Passage for review:
-*-

Can't bring myself to rate this.
I know , intellectually, that this guy is tops. But I just can't stand this sort of Jazz. It's all so much seemingly random noise, to me....

You read my mind ... {#Frown}



Rotterdam
Dec 13, 2011 - 02:09
gekkosan wrote:
Erk!

Can't bring myself to rate this.
I know , intellectually, that this guy is tops. But I just can't stand this sort of Jazz. It's all so much seemingly random noise, to me....

Sorry to hear it. I just noted that I had rated this as a 10 some time ago. I would have done that today, otherwise.
I think it's wonderful. Just a matter of taste..



tonypf
Oct 10, 2011 - 19:46
WonderLizard wrote:

Bebop explored the chords around the melody. It required an amazing, studied, and hard earned mastery of music theory and the manual dexterity, instrumental craft if you will, to put the theory into practice. Pile on to that an encyclopedic knowledge of "standard" songs (if someone said "Bird of Paradise," "The Way You Look Tonight," or "Salt Peanuts," you were expected to know the melody and the chord changes) and the discipline to fit all that into an ensemble, and you have a genre and practice that was as rich in innovation as it was steeped in tradition. Not only were they fast, they seldom missed a change or a note. This sort of genius was anything but random—every note had a purpose and a place. Bebop is an acquired taste, but one worth the effort.

-*-

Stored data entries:
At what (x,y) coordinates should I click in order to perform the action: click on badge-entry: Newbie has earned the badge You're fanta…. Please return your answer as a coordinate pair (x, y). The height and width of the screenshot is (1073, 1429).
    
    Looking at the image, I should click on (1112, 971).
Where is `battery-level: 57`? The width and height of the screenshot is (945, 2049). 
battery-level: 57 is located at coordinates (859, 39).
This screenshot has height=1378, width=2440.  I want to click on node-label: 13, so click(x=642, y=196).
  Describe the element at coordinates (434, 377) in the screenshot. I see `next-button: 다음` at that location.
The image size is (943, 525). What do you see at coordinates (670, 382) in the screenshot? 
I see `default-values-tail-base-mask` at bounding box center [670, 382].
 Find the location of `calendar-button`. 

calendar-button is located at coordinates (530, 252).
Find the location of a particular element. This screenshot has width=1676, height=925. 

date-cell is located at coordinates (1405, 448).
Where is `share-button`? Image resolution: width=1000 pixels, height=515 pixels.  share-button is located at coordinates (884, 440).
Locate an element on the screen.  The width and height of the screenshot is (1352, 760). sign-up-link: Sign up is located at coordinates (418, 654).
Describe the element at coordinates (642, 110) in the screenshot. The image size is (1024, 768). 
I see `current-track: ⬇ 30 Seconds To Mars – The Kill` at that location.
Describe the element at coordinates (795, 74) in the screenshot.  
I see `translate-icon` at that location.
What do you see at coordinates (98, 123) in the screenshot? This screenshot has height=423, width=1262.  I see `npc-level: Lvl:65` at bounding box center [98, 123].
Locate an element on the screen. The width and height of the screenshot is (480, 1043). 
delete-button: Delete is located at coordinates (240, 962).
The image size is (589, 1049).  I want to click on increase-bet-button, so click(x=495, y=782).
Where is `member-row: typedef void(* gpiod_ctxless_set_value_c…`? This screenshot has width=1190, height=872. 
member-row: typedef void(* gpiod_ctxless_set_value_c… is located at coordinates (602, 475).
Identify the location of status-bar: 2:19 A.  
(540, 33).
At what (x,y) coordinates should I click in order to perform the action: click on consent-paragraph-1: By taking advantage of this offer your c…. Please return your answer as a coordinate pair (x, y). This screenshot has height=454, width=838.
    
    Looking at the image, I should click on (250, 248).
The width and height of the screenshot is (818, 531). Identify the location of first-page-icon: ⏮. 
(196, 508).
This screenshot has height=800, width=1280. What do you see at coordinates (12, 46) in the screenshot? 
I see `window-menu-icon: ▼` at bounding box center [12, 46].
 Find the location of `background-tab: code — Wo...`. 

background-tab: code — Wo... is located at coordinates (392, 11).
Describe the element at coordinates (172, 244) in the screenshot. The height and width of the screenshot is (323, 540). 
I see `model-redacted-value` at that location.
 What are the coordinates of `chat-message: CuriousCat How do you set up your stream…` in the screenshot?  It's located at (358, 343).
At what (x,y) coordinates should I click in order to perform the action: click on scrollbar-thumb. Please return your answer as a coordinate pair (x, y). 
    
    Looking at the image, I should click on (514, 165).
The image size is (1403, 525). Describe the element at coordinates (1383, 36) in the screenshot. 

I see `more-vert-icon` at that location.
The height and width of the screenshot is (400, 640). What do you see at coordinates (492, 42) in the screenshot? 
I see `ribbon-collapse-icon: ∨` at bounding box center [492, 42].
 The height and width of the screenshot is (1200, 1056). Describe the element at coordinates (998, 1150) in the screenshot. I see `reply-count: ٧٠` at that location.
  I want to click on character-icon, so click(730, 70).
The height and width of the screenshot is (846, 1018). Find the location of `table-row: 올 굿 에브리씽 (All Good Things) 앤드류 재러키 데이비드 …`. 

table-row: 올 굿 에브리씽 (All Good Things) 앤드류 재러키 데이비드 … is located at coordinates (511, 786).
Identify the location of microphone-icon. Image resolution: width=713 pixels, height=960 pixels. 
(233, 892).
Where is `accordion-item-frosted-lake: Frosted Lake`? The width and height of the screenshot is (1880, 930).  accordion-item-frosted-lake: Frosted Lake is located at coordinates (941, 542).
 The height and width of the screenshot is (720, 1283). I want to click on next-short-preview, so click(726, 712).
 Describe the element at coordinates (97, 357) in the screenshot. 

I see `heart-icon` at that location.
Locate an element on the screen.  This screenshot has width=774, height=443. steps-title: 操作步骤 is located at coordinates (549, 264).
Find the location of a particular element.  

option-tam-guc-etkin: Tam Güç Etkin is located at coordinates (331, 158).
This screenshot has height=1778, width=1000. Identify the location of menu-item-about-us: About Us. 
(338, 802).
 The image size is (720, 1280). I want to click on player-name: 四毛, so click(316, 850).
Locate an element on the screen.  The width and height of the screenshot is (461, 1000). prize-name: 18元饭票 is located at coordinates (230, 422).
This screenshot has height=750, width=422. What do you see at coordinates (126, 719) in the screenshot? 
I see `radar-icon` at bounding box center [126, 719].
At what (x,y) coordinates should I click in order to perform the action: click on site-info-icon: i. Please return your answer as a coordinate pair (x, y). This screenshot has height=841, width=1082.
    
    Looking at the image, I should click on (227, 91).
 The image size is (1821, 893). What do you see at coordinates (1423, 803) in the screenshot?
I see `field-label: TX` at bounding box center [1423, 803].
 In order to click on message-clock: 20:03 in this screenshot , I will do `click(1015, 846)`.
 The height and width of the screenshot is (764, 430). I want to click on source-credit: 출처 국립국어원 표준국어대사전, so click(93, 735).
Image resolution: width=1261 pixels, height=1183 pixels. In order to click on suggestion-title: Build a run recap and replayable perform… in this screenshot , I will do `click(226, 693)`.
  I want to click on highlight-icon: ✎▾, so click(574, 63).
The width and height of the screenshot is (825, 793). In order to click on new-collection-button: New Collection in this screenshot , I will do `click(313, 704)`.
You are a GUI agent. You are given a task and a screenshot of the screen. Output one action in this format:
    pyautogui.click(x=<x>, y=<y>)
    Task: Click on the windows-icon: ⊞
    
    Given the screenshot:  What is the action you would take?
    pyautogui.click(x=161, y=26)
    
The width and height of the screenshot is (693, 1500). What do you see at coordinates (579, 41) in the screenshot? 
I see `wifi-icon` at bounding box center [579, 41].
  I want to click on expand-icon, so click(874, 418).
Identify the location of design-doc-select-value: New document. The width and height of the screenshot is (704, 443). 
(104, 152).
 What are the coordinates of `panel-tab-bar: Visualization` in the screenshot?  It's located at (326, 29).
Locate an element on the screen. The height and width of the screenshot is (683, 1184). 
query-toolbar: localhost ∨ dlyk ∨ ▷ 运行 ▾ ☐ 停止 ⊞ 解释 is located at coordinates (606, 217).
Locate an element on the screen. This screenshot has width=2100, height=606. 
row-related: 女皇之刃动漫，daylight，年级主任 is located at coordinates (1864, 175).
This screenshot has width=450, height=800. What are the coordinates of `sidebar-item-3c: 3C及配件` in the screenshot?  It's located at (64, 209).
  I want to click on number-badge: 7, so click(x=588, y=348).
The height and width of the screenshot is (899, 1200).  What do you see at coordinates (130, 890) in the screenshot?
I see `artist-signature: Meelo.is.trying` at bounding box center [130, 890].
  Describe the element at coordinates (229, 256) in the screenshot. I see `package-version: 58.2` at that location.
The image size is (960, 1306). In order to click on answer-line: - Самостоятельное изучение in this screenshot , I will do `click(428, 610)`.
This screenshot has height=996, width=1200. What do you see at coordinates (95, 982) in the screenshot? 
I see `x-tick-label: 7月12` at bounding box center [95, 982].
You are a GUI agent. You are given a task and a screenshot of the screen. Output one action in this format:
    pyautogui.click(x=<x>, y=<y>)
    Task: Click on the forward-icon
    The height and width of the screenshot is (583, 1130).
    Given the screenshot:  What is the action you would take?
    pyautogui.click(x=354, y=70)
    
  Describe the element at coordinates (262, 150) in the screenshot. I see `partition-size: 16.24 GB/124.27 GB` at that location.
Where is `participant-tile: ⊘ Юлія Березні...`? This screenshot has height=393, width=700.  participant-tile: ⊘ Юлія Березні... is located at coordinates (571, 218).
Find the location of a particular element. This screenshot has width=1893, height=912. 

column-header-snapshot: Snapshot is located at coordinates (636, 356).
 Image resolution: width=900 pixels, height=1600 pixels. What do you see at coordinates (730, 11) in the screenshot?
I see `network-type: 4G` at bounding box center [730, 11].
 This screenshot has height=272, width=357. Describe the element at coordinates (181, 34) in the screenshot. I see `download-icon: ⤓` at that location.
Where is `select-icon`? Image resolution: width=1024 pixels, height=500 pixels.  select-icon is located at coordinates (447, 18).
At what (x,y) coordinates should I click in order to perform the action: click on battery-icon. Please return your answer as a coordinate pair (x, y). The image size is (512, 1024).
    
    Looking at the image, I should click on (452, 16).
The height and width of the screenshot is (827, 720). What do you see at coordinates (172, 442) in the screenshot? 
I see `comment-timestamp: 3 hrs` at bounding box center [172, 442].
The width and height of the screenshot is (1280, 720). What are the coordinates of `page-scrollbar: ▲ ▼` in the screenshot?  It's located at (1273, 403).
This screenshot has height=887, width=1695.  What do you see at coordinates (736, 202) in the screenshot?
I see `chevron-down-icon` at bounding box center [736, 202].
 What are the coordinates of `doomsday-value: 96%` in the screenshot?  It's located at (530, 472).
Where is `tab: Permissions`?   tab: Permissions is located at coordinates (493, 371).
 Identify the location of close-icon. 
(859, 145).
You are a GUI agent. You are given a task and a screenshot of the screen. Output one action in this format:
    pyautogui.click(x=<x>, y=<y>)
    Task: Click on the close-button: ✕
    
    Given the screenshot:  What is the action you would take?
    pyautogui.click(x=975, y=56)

-*-

Tasks to carry out:
1/ List every song title named in the forum thread.
2/ Answer these questions from the forum thread:
(a) What rating does the poster listed under Rotterdam say they once gave this?
(b) What date and time appear on the post by tonypf?
(c) According to the quoted post by WonderLizard, what did bebop explore?
3/ Revise the forum thread from "Bebop explored the" down to "worth the effort.", putting "exhaustive" in place of "encyclopedic".
The records have no connection to the text.

Task-by-task outputs:
1/ "Bird of Paradise," "The Way You Look Tonight," "Salt Peanuts"

2/
(a) A 10.
(b) Oct 10, 2011 - 19:46.
(c) The chords around the melody.

3/
Bebop explored the chords around the melody. It required an amazing, studied, and hard earned mastery of music theory and the manual dexterity, instrumental craft if you will, to put the theory into practice. Pile on to that an exhaustive knowledge of "standard" songs (if someone said "Bird of Paradise," "The Way You Look Tonight," or "Salt Peanuts," you were expected to know the melody and the chord changes) and the discipline to fit all that into an ensemble, and you have a genre and practice that was as rich in innovation as it was steeped in tradition. Not only were they fast, they seldom missed a change or a note. This sort of genius was anything but random—every note had a purpose and a place. Bebop is an acquired taste, but one worth the effort.